[Dataset excerpt]
....................
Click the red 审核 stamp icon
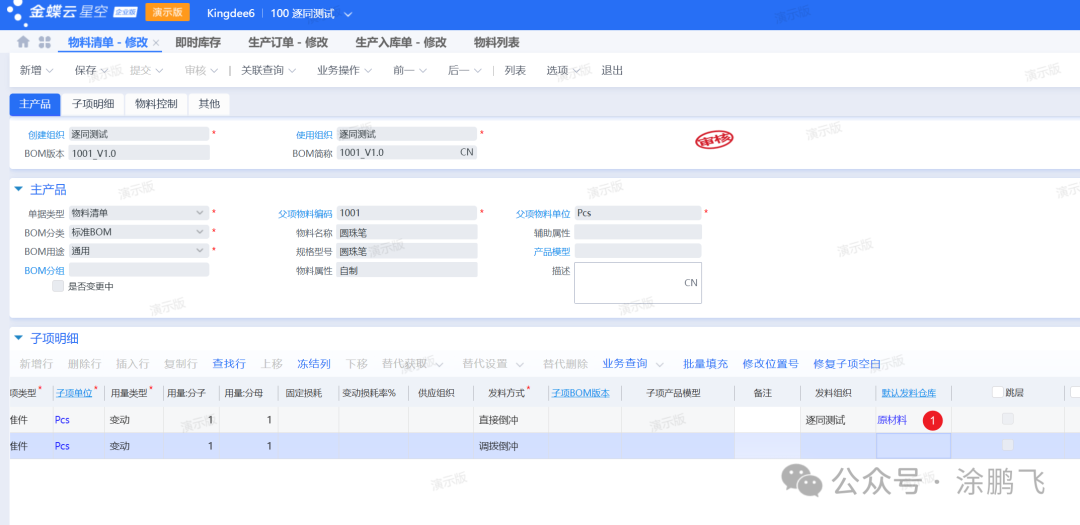The height and width of the screenshot is (525, 1080). tap(714, 140)
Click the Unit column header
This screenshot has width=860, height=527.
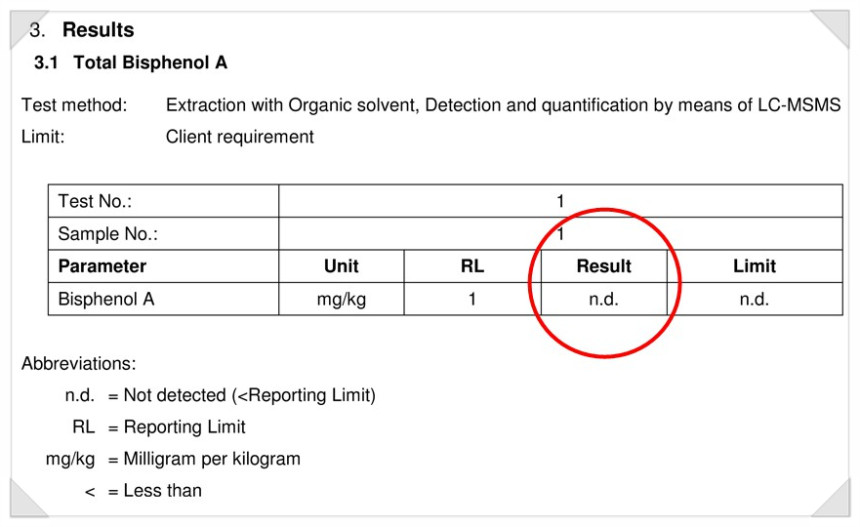341,267
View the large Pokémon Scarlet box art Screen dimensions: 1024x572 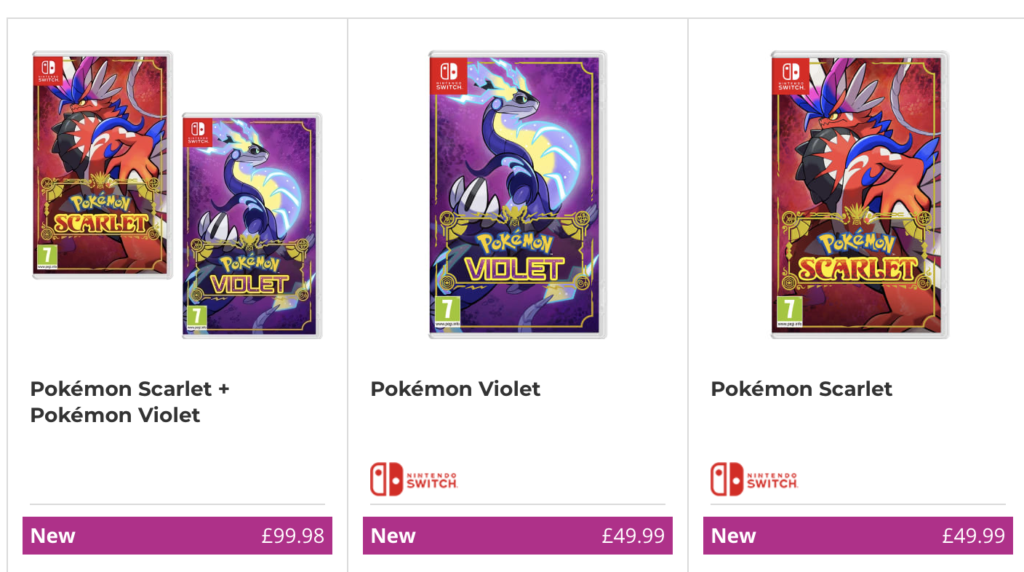(x=859, y=195)
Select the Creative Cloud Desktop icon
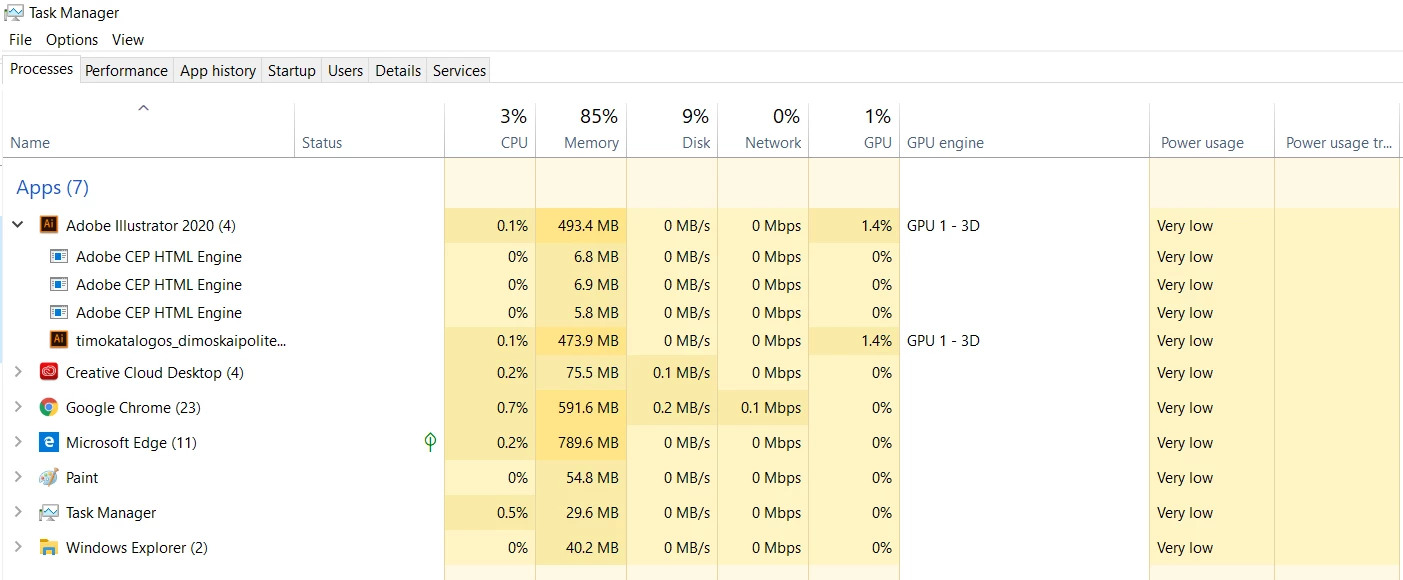This screenshot has width=1403, height=580. coord(48,372)
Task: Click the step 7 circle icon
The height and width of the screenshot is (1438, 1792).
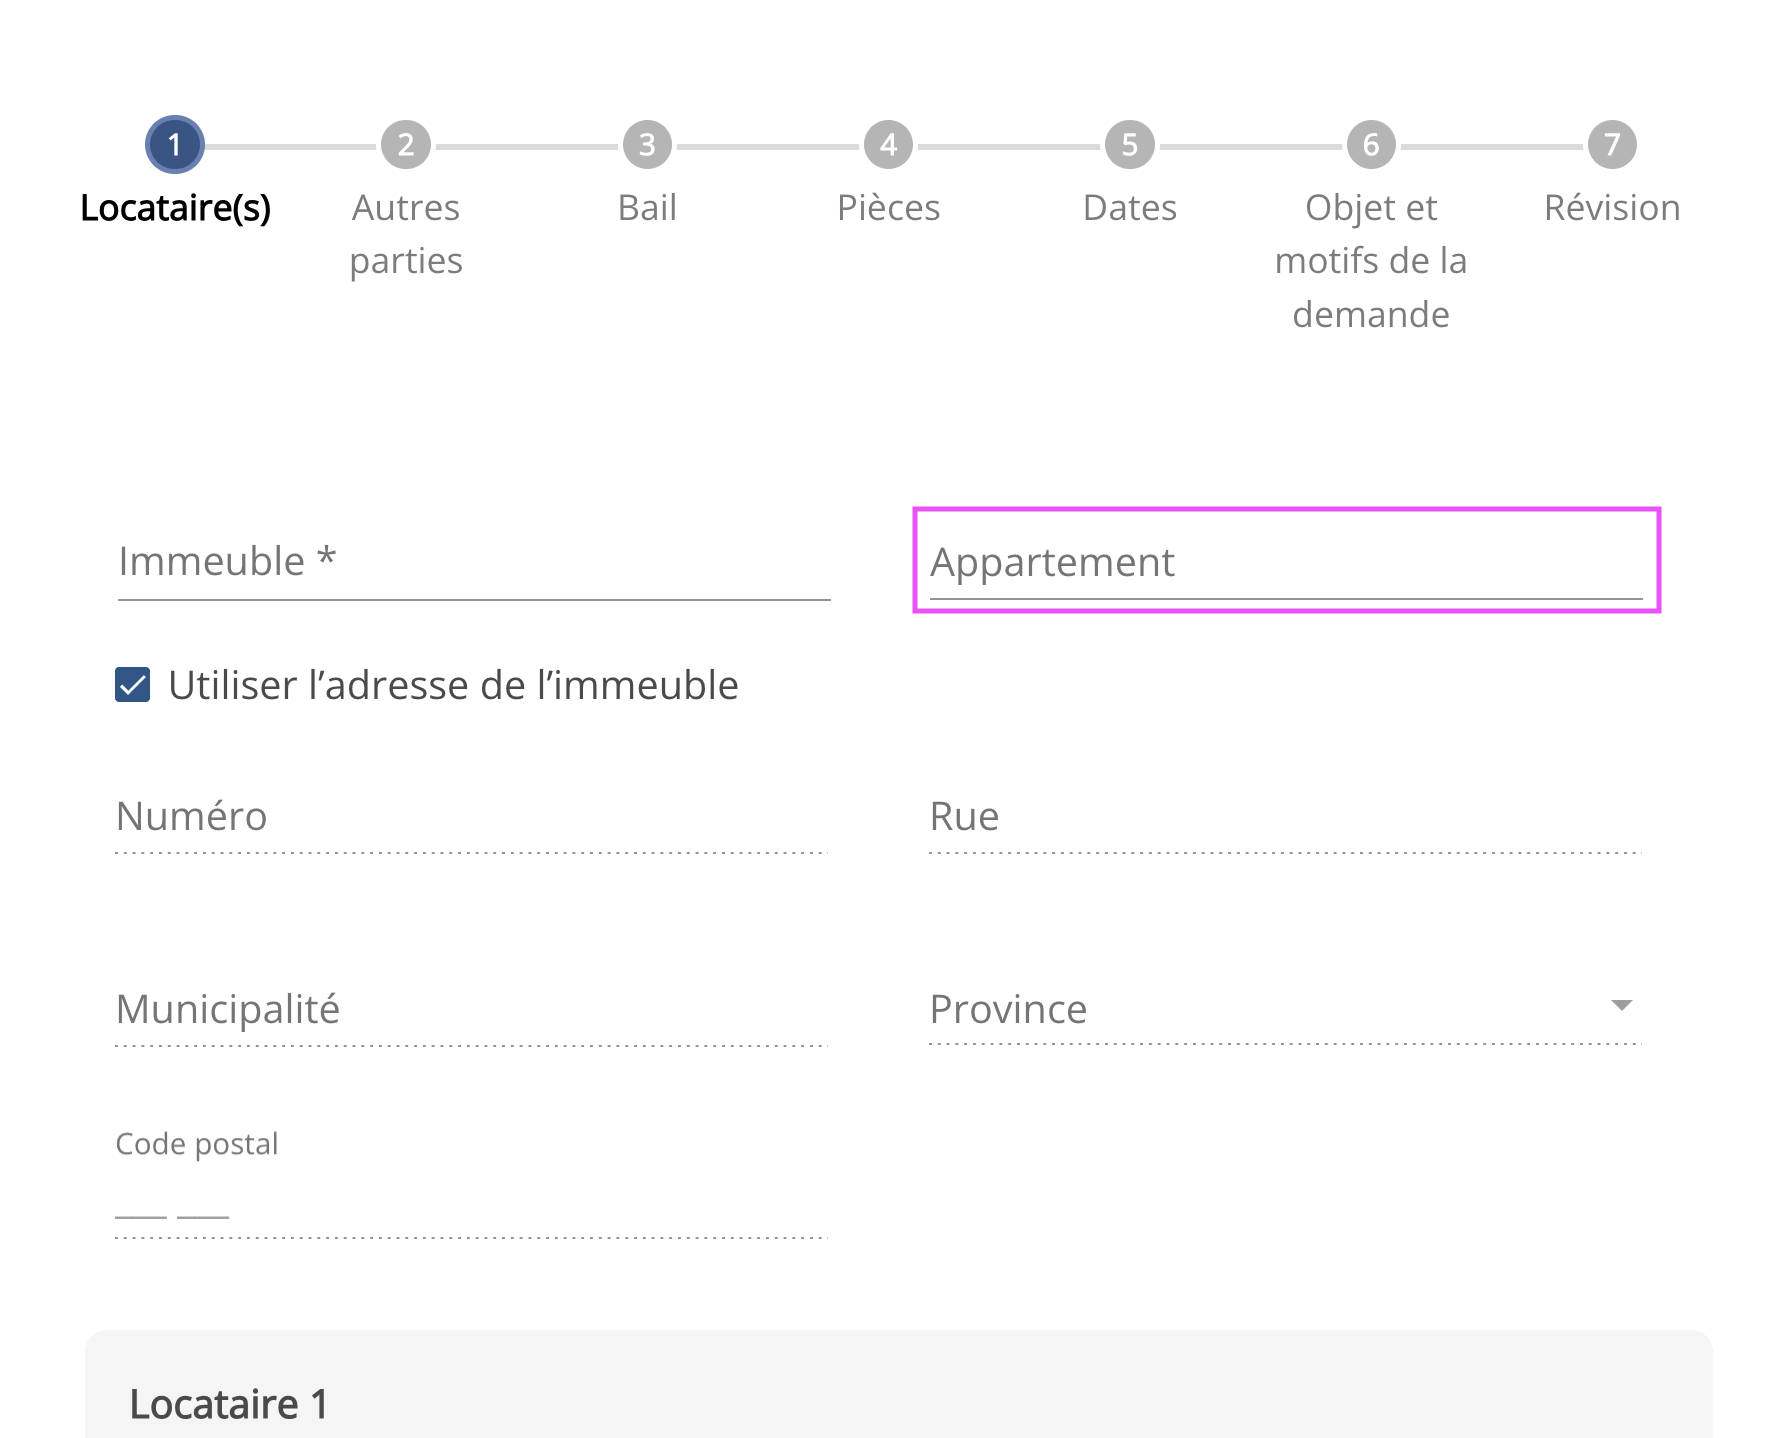Action: pos(1612,145)
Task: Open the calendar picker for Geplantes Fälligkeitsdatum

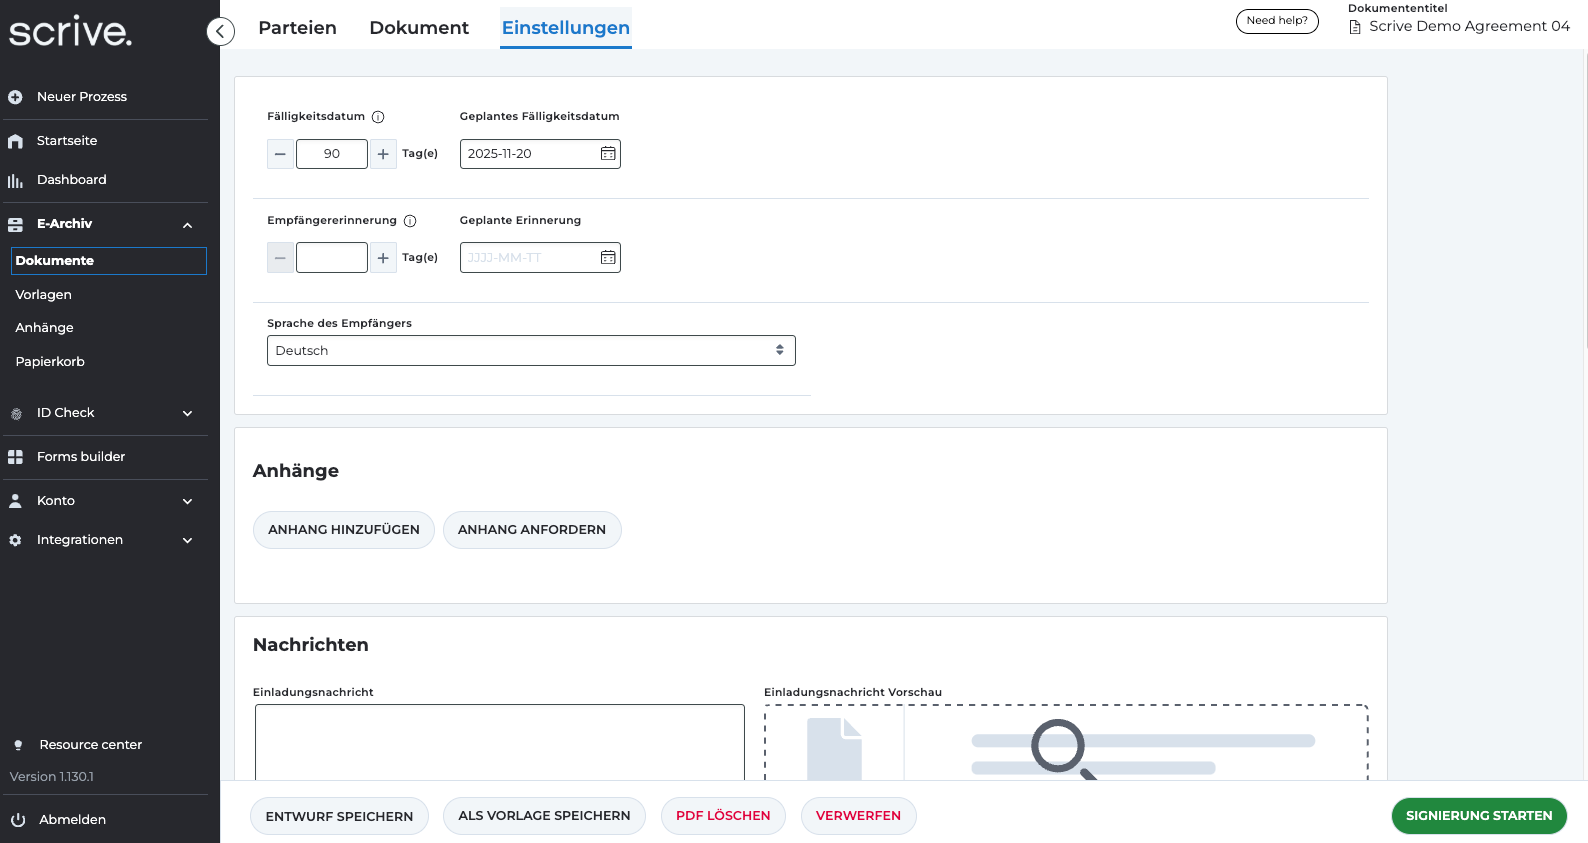Action: coord(608,154)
....................
Exercise brief
Transcribe the entries verbatim from the line with "Task: Click the step 7 circle icon" through the end of the entries, including both ends. Omit the pictures from your transcription.

Written reply
Task: Click the step 7 circle icon
The height and width of the screenshot is (1438, 1792).
Action: pos(1612,145)
Task: Open the calendar picker for Geplantes Fälligkeitsdatum

Action: coord(608,154)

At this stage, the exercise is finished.